I am trying to build a ranker for a demonstration. I did the "automatic training" and i got OK results (could be better) I am trying to go into manual training but I am confuse about the meaning of the parameters from the Bluemix online documentation: https://www.ibm.com/watson/developercloud/doc/retrieve-rank/training_data.shtml#manual
Could some one please explain in the following Bluemix sample data?
query_id, feature1, feature2, feature3,...,ground_truth
question_id_1, 0.0, 3.4, -900,...,0
question_id_1, 0.5, -70, 0,...,1
question_id_1, 0.0, -100, 20,...,3
...
what is query__id? (what does it represent?) what is feature1, feature2? (what does it represent?) what is question_id_1? (what does it represent?) and how to those score are calculated (the 0.0, 3.4, -900)?
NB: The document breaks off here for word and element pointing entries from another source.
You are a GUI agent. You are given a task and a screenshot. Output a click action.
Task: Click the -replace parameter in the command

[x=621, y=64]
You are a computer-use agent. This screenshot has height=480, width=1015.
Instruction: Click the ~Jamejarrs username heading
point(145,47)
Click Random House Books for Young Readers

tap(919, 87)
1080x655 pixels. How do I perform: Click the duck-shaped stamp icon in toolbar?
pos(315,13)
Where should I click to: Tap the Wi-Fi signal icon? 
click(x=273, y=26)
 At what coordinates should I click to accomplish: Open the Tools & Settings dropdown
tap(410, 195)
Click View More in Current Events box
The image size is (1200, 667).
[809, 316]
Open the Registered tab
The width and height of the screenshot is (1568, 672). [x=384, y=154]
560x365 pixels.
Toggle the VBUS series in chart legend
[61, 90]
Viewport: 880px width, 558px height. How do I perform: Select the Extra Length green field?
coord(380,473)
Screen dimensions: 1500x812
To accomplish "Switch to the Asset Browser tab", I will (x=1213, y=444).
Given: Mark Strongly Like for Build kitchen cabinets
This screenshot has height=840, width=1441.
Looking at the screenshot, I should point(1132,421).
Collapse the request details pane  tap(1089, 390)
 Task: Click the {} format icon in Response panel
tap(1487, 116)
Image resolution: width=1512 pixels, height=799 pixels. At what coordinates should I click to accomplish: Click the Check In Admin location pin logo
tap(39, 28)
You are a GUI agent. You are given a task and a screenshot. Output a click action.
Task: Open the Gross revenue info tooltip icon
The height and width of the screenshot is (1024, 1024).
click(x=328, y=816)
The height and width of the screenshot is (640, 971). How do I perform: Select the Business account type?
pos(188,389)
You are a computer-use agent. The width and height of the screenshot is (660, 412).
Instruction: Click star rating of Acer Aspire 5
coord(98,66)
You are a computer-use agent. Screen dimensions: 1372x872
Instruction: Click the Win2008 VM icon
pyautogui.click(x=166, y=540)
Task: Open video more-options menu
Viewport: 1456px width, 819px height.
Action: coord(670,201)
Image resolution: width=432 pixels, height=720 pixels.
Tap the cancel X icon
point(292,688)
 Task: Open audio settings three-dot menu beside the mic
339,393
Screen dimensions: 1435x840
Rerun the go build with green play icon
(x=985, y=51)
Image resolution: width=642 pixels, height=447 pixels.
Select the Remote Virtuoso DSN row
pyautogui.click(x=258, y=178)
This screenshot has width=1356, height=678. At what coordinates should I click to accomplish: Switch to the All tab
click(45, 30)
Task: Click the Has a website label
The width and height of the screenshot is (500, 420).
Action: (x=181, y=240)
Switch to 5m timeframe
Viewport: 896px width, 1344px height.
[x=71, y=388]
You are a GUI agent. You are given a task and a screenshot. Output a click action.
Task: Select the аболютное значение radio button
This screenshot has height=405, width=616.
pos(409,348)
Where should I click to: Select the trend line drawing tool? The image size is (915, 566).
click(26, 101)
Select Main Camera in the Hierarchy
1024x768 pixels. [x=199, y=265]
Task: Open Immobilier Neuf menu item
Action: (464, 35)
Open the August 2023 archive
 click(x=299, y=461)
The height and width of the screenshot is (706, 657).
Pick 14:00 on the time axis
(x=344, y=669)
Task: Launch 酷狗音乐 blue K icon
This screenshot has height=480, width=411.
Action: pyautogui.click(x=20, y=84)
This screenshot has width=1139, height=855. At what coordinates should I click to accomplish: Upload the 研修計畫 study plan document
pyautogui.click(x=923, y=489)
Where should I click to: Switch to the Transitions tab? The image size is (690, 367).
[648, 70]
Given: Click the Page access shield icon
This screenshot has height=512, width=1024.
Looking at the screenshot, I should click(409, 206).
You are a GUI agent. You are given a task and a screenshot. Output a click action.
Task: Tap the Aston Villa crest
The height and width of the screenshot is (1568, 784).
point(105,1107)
I understood that ground_truth value must go from 0 to 4, (0 meaning not relevant at all, to 4 meaning perfect match) is that correct ?
Kind regards Xavier
The training data is meant to train a learning-to-rank (L2R) algorithm. The L2R approach is to first take a list of candidate answers
(e.g. documents in a search result page) that were generated in response to a query
(aka question) and represent each query-answer pair
as a set of features. Each feature hopefully captures some representation of how well that particular candidate answer matches the query. Each line in the training data represents the feature values belonging to one of these query-answer pairs.
Because the training data contains feature vectors from lots of different queries (and corresponding search results), the first column uses a query id to tie together different candidate answers that were generated in response to a single query.
As you said, the last column simple captures whether a human annotator believed that the answer was actually relevant to the question or not. The 0-4 scale is not mandatory. 0 always represents irrelevant. But after that you can use whatever scale makes sense for your use case (often people just use a 0-1 binary scale when there is limited data since this reduces complexity).
The python script made available on the documentation page that you referenced will actually go through the process of generating candidate answers and corresponding feature vectors given a file containing different queries. You may wish to step through the code in that script to get a better idea of how you might create your training data.